Start of INPUT RECORDS

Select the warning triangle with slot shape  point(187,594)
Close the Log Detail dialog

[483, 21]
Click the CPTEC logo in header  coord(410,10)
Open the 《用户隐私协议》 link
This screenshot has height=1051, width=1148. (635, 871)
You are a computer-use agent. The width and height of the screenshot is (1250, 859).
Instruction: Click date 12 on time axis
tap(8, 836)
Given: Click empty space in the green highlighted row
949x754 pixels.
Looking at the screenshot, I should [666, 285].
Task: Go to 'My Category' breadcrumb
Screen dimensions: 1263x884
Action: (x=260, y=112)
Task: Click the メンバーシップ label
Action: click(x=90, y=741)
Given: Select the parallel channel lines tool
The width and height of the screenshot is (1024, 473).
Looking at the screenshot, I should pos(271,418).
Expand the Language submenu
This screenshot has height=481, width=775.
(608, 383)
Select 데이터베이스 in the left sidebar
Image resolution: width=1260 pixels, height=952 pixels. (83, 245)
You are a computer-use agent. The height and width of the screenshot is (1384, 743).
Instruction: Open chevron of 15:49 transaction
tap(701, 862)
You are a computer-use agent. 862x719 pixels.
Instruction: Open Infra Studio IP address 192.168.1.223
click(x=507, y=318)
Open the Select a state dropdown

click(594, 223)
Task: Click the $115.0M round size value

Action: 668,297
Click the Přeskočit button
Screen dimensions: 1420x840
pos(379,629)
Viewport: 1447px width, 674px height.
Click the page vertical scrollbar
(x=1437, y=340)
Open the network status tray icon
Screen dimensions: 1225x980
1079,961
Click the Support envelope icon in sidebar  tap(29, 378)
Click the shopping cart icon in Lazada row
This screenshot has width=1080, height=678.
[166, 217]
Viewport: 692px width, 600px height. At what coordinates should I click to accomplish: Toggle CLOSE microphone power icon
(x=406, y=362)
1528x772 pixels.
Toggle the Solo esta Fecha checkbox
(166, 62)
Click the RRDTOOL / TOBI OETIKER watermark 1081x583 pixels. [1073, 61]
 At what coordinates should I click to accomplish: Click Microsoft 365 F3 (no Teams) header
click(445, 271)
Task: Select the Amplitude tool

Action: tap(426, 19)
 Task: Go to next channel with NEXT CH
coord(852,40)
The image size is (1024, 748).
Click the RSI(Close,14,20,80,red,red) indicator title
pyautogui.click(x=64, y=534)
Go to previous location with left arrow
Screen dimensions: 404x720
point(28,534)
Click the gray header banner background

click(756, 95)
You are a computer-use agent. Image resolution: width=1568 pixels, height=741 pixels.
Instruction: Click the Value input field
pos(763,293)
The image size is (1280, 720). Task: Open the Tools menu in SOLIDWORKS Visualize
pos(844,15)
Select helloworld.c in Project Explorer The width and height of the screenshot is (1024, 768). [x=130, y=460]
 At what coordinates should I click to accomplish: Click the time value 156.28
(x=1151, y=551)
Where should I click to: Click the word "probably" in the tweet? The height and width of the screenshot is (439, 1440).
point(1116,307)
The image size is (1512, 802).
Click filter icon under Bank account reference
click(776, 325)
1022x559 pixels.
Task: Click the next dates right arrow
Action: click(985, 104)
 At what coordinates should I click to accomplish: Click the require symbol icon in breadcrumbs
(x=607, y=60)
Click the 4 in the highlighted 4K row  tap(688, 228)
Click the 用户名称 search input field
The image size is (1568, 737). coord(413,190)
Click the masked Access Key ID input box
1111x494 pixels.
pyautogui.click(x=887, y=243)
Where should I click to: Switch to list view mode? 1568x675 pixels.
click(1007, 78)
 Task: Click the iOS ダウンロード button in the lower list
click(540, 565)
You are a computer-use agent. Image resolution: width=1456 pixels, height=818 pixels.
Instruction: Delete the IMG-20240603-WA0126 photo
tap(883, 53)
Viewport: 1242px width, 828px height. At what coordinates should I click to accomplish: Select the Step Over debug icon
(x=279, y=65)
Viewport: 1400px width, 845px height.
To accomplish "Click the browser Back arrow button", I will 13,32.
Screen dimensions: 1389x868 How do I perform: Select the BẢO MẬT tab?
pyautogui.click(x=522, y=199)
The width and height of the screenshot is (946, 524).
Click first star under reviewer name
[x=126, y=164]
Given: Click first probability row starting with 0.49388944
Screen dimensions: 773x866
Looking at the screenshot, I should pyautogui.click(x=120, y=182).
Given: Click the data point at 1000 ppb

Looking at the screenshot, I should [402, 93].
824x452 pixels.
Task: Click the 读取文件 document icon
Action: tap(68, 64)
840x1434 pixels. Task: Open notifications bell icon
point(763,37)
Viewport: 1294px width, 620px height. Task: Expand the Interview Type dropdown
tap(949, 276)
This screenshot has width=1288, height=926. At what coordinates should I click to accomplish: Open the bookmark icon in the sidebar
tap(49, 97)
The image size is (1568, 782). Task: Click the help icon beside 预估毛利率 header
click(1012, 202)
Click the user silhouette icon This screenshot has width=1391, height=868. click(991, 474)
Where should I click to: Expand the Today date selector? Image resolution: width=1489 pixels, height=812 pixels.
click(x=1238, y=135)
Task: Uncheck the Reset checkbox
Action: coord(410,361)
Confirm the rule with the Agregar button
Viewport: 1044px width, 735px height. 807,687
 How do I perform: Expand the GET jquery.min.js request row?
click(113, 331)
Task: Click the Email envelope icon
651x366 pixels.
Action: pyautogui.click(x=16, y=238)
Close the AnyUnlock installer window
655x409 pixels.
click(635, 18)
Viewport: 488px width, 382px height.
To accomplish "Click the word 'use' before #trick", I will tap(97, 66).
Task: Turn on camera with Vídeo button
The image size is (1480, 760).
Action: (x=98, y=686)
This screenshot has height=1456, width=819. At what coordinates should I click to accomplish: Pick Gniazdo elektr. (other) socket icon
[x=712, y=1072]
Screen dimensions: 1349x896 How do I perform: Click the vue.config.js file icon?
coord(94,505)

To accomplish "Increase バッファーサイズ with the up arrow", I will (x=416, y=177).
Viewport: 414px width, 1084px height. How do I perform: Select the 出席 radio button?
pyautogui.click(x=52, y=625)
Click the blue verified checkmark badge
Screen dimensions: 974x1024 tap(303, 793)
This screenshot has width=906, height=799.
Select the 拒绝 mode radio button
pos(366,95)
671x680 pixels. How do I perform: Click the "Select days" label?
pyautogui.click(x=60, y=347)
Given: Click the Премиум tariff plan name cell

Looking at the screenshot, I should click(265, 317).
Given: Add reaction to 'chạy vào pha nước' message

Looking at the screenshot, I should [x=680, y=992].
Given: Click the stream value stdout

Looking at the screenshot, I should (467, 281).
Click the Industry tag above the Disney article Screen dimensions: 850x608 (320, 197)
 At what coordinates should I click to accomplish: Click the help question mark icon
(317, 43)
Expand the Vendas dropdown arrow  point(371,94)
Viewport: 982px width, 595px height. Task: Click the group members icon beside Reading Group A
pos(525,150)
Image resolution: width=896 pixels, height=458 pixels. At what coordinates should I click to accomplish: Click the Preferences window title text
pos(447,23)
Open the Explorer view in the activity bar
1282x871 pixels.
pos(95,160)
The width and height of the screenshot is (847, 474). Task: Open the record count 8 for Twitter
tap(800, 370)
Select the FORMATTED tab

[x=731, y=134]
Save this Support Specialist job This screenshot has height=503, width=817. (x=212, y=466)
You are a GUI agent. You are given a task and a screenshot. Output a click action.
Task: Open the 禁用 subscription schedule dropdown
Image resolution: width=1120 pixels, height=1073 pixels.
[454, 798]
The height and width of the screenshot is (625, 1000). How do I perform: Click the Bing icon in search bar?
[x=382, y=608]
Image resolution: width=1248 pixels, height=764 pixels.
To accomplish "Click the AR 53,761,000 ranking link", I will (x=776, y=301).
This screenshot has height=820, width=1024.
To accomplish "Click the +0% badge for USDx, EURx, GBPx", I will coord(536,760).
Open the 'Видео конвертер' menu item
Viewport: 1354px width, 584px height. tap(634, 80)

End of INPUT RECORDS

WHAT YOU NEED TO DO »
Review the entries above and return every line where "envelope" appears.

EXERCISE SOLUTION »
Click the Support envelope icon in sidebar  tap(29, 378)
Task: Click the Email envelope icon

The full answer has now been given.